In a “Psychology Today: piece, he stated that “in defining all mental disorders — the behaviors also must cause clinically significant distress or impairment. “
To make his point, Frances alleges that Trump’s “behaviors consistently reap him fame, fortune, women and political power.”
But can’t the same be said about Adolph Hitler, and no one alleges that he wasn’t insane.
If Trump’s success in the business world is an indicator that he is sane, why not, at long last, establish his worth by releasing his income tax returns?
If successful with women, why three wives and who knows how many mistresses?
As to political power, he may be the most powerful world leader at this time, but I do not believe he will survive four years in office and I am not alone in this belief.
Conservative columnist David Brooks writing in the New York Times on January 31, 2017 said “It will not be surprising in the slightest if his term ends not in four or eight years, but sooner, with impeachment or removal under the 25th amendment.”
I’m convinced that, sooner or later, Republicans will come to their senses, overcome fear of retaliation, and put our country before partisan politics.
Maybe, someday, we will agree with Dr. John Gartner that that “narcissism is an untreatable personality disorder…no one can ever tell the malignant narcissist he is wrong.”

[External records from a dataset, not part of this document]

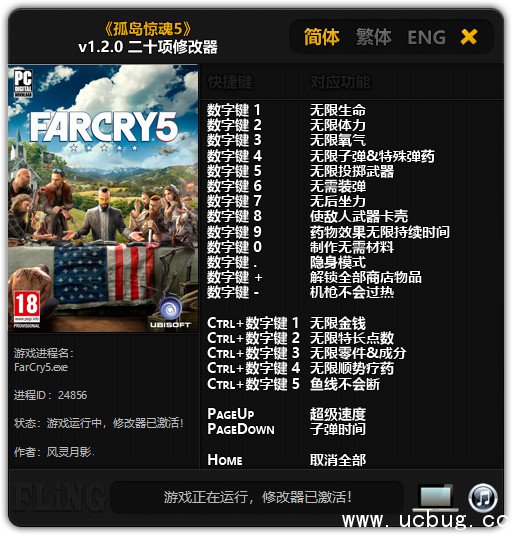Click the music note icon
The width and height of the screenshot is (512, 535).
(483, 498)
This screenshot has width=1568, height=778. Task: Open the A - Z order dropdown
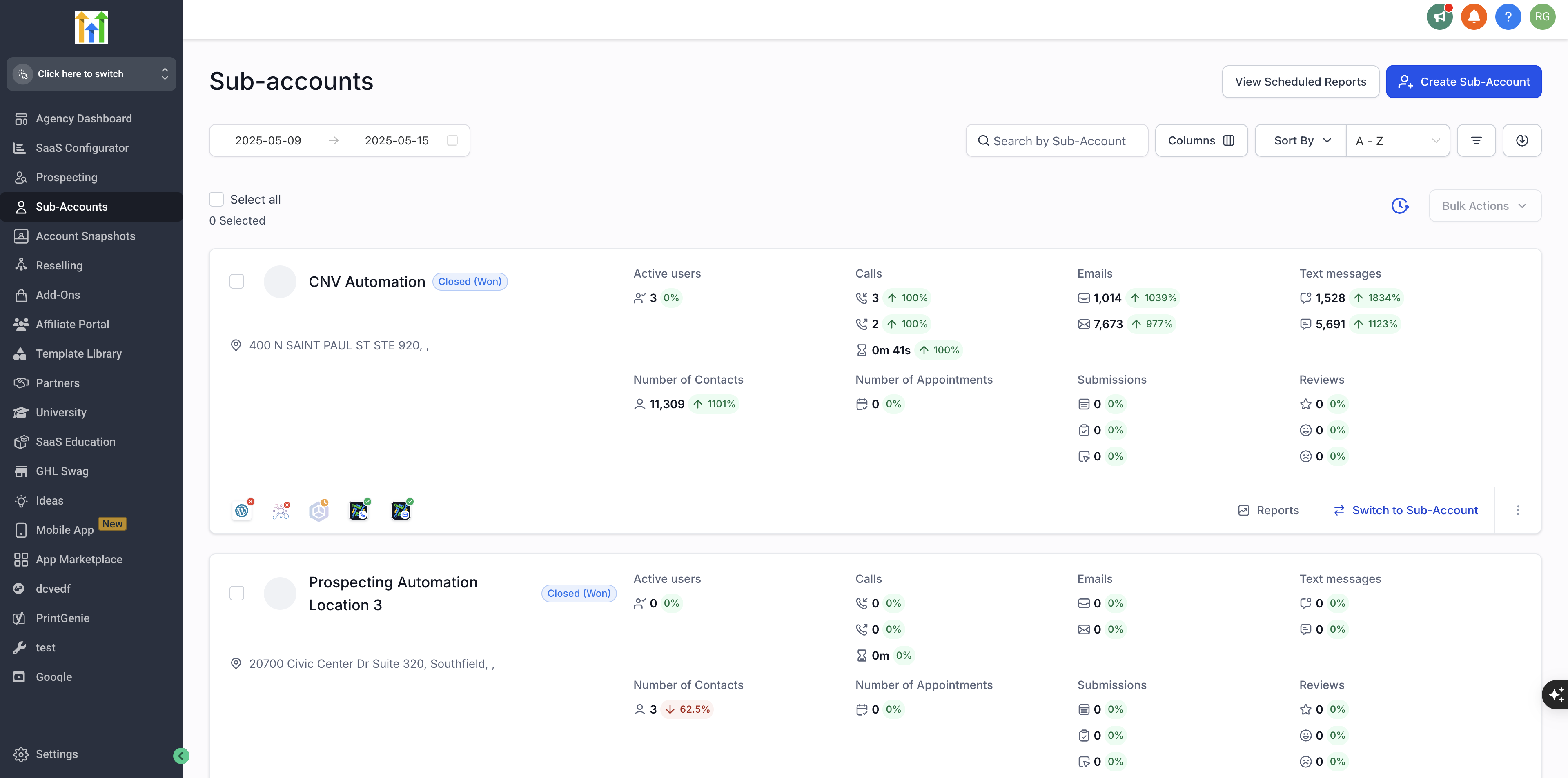(x=1398, y=140)
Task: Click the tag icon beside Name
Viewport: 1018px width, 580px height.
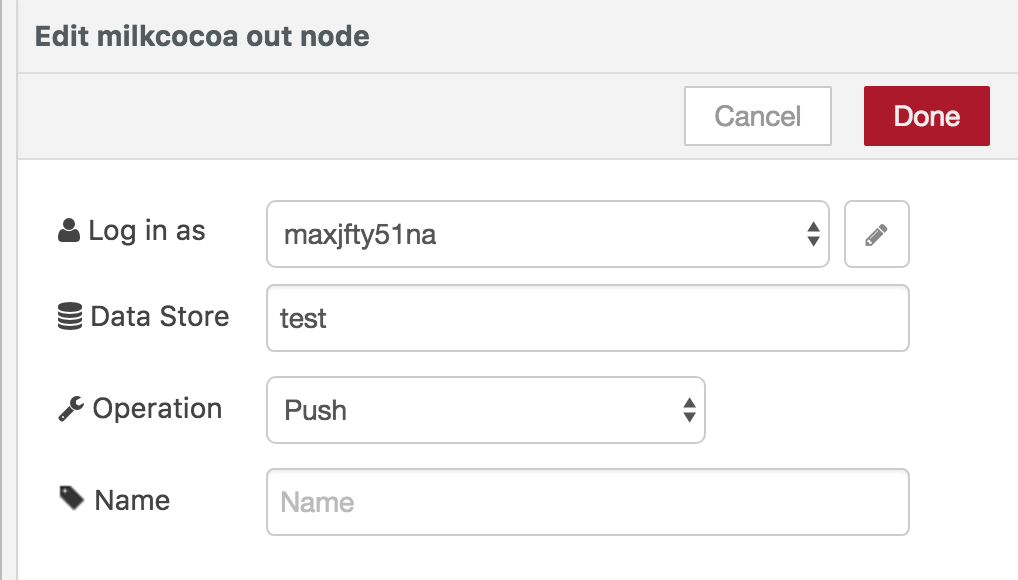Action: tap(71, 499)
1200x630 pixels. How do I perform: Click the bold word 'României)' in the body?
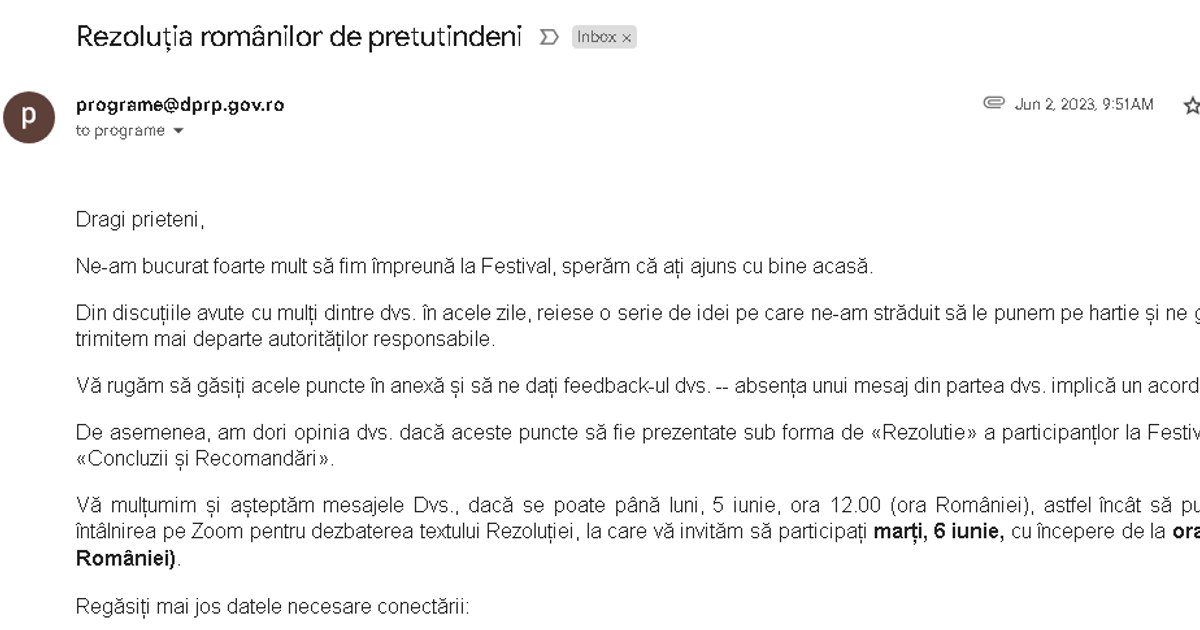point(126,557)
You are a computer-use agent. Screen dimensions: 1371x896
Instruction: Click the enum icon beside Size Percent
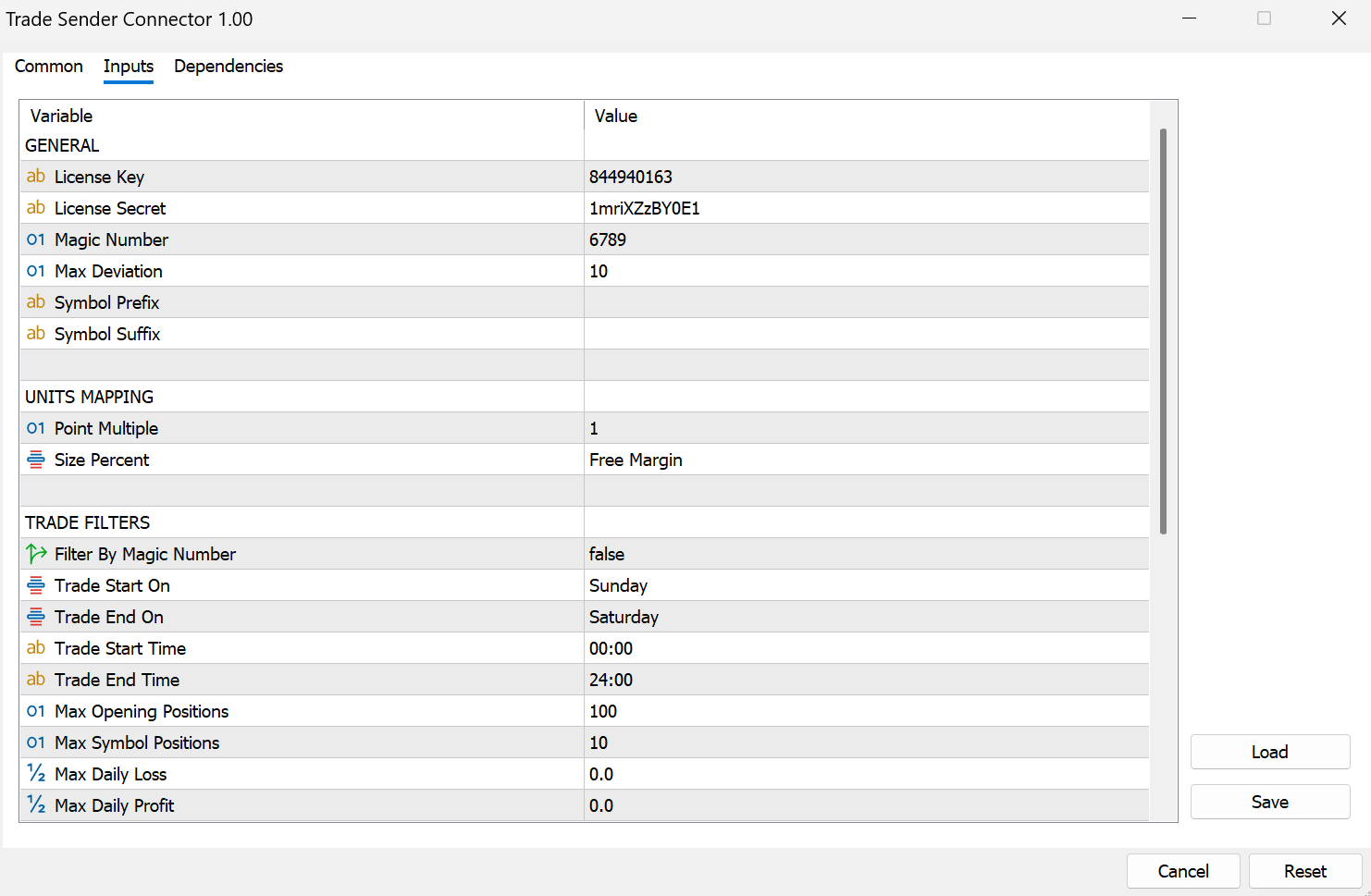36,460
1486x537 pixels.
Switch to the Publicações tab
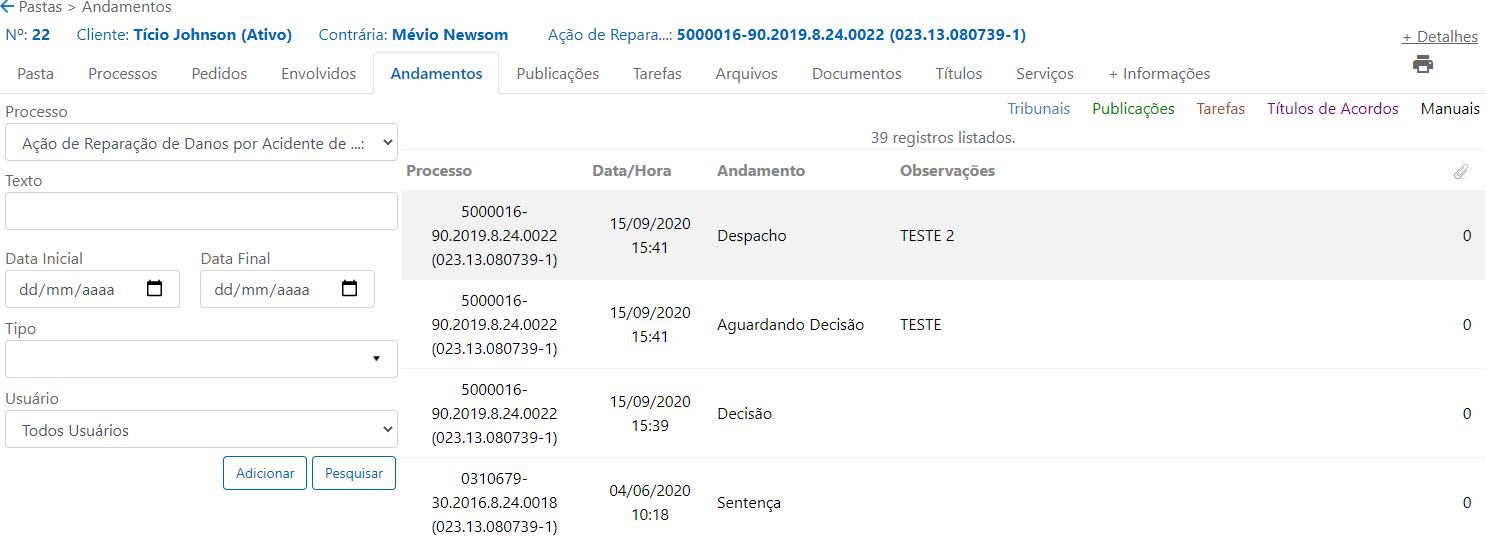point(558,73)
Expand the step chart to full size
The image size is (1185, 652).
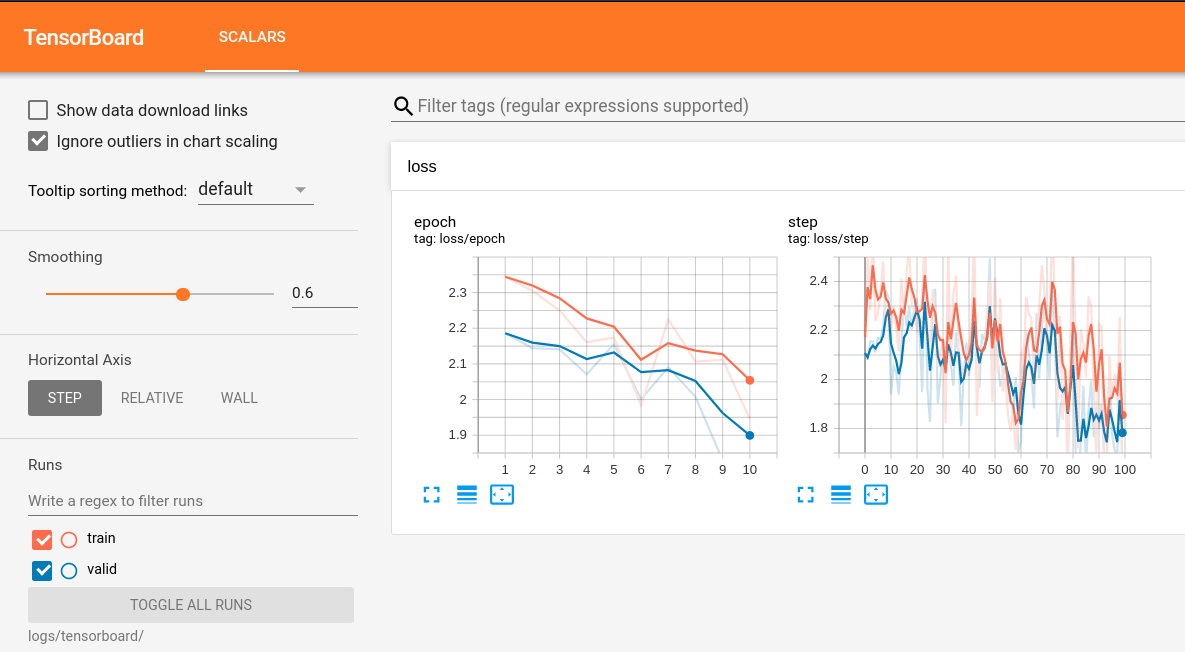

Or as Robert Kagan writing in the Washington Post suggests “One wonders if Republican leaders have begun to realize that they may have hitched their fate and the fate of their party to a man with a disordered personality.
Extensive research leads me to agree with the many mental health experts who believe Donald Trump suffers from narcissism, an incurable aberration, which will ultimately lead to his downfall.
All conciliatory efforts that we “work with” him make no sense. He will not modify his behavior because he can’t. No one can predict the date of his downfall, but Winston Churchill’s words may apply. “Now this is not the end. It is not even the beginning of the end. But it is the end of the beginning.”